*About this exercise:* Return every line in the entries below that holds the string "colorbar", copying each line in full.

*Dataset records:*
================

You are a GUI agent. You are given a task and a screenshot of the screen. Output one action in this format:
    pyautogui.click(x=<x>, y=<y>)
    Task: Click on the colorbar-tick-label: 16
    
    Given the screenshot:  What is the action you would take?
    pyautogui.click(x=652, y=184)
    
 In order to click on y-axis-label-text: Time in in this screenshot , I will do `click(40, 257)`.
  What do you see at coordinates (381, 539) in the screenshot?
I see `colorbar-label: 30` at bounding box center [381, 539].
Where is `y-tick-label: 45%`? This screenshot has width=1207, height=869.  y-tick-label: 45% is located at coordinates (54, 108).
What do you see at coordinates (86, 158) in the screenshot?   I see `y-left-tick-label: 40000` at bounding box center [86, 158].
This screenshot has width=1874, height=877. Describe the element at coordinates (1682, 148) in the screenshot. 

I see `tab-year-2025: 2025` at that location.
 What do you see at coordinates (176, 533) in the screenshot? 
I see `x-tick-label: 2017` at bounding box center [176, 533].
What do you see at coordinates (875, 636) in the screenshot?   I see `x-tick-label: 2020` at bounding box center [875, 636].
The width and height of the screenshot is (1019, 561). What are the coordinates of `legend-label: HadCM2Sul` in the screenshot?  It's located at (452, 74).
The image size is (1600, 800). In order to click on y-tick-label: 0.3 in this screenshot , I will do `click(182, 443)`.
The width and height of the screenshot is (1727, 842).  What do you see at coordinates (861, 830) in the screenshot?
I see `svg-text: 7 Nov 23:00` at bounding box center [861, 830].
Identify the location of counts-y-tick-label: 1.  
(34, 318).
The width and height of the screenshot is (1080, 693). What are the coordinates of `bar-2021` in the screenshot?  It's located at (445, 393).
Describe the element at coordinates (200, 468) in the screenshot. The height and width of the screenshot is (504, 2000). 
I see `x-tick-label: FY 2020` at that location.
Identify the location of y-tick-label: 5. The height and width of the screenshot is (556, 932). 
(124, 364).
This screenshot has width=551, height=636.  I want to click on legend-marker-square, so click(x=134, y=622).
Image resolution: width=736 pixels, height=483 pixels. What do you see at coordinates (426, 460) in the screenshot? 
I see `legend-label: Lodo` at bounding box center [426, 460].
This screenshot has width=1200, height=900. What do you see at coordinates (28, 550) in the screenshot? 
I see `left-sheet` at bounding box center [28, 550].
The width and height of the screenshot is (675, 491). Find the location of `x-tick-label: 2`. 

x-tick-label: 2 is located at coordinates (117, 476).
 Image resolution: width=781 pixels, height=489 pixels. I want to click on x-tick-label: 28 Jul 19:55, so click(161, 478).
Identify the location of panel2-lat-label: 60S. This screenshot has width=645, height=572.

================

*Finished exercise:*
    Task: Click on the colorbar-tick-label: 16
I see `colorbar-label: 30` at bounding box center [381, 539].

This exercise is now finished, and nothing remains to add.